第2サイクル

GM
サイクル2。誰が行動されますか?
甘葛井五郎太
行動するかあ。
彌祚杯童子
構いませんよ
泳 蓬
どうぞ
善知鳥 瑞楽
どうぞ。
甘葛井五郎太
1d12 (1D12) > 6
甘葛井五郎太
6:木々。鬱蒼と生い茂る。どこまでも奥があり、深い闇へと招く。
甘葛井五郎太
まだ森にいる。
GM
GM
*メインフェイズ サイクル2 甘葛井五郎太
甘葛井五郎太
お姫さん出てもらえるかい。
善知鳥 瑞楽
はい。
甘葛井五郎太
鬱蒼と茂る木々の合間を行く。
甘葛井五郎太
飛ぶように駆けるその速度は次第に緩まり、後ろのあなたを振り返る。
甘葛井五郎太
「すまん」
善知鳥 瑞楽
「何がですか」
甘葛井五郎太
「怒ってしまった」
甘葛井五郎太
歩調は緩まって、立ち止まった。
善知鳥 瑞楽
同じく立ち止まる。
甘葛井五郎太
「未熟だなあ」
甘葛井五郎太
腕を組んで生い茂る草葉を見上げている。
善知鳥 瑞楽
そのさまを見つめる。
善知鳥 瑞楽
「まだお怒りですか?」
甘葛井五郎太
「今は自分に腹を立ててる」
甘葛井五郎太
「いや、違うな……怒(いか)ってるわけじゃなくて……」
甘葛井五郎太
「もう少しこう……」
甘葛井五郎太
わやわやと手を動かした。
甘葛井五郎太
「まあ、主意はそこではなくて」
甘葛井五郎太
「あんたの邪魔をしたかもしれんと思ってな」
善知鳥 瑞楽
「邪魔、ですか」
甘葛井五郎太
「横から口を挟んだから」
善知鳥 瑞楽
「いえ……」
善知鳥 瑞楽
少し考えるふう。
甘葛井五郎太
しぐさを見ている。
善知鳥 瑞楽
「この儀式における私のお役目というのは、八千矛に神器を与えること」
善知鳥 瑞楽
「八千矛と八十神の対峙には、むしろ」

++++++++

_作業内容_:
上に抜粋したTRPGセッションのログを、末尾から書き継いでください。

++++++++

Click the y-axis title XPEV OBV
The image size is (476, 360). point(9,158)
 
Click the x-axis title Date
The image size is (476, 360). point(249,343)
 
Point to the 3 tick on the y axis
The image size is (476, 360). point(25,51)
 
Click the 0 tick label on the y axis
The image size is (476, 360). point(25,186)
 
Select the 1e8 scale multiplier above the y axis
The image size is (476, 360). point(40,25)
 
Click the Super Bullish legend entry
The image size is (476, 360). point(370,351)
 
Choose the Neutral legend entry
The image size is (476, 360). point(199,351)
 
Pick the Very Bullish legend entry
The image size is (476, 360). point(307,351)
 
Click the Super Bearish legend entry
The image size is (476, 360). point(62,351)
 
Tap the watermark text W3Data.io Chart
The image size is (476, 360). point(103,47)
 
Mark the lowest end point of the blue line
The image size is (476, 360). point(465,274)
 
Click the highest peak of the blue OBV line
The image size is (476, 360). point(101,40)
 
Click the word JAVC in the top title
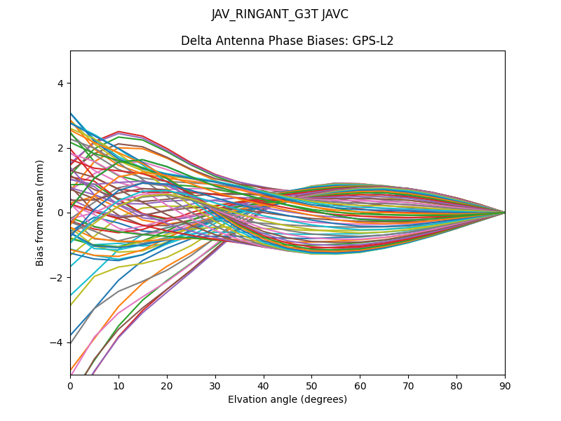[332, 14]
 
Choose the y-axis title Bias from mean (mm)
[40, 212]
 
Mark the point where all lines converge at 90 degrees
[505, 213]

++++++++

_記述解答_:
善知鳥 瑞楽
「私がその真中に入るものではないかとも思いますが」
甘葛井五郎太
「ああ……」
甘葛井五郎太
「蓬と言ったか」
甘葛井五郎太
「知り合いなのだから、ちょっかいをかけられたら気が気ではあるまいよ」
善知鳥 瑞楽
「……蓬とは長い付き合いです」
善知鳥 瑞楽
「儀に関わりなければ、ただ、無事で、とだけ言えたのですが」
甘葛井五郎太
「『神器』を抱えているものがふたりか」
甘葛井五郎太
「観客どころか、『姫』がふたりいるわけだなあ」
善知鳥 瑞楽
「……左様ですね」
甘葛井五郎太
「どっちが本物の『姫』か……」
甘葛井五郎太
「などと、言うわけでもないかもしれんな」
善知鳥 瑞楽
「神器のことは、私もまだ、よくは存じませんので」
甘葛井五郎太
「ああ……」
善知鳥 瑞楽
「それは未だ、私の中に鎖されております」
甘葛井五郎太
「……あんたは、儀式のために育てられてきた『姫』だ」
甘葛井五郎太
「神器を宿しているという以上に、それは疑いようもない」
甘葛井五郎太
「が……」
甘葛井五郎太
頭を掻いている。
甘葛井五郎太
「もう一人が、あんたの知り合いとはなあ」
善知鳥 瑞楽
「そうですね……」
善知鳥 瑞楽
「……どうしてか蓬だったのかは、わかりませんが」
甘葛井五郎太
「いずれにしても、儀式はしなければいけない」
甘葛井五郎太
「俺もあんたも、そのために育てられ、……この時のために在る」
甘葛井五郎太
「だから、やる」
甘葛井五郎太
瑞楽に向き直る。
甘葛井五郎太
「その辺、恨んでくれるなよ」
甘葛井五郎太
「…………と言ってもあんたは、そう言うのはないか」
善知鳥 瑞楽
また少し、笑う。
甘葛井五郎太
「定められた儀式のままに、為すがままに──」
甘葛井五郎太
「大きな流れがあるとして」
甘葛井五郎太
「あんたはただ流されてるままじゃないふうに見えるがね」
甘葛井五郎太
感情判定をし、アレの使用を宣言します。
GM
了解しました。
GM
*祭具の効果により、感情判定を成功にします。
GM
感情表をどうぞ。
甘葛井五郎太
ET 感情表(5) > 憧憬(プラス)/劣等感(マイナス)
善知鳥 瑞楽
ET 感情表(1) > 共感(プラス)/不信(マイナス)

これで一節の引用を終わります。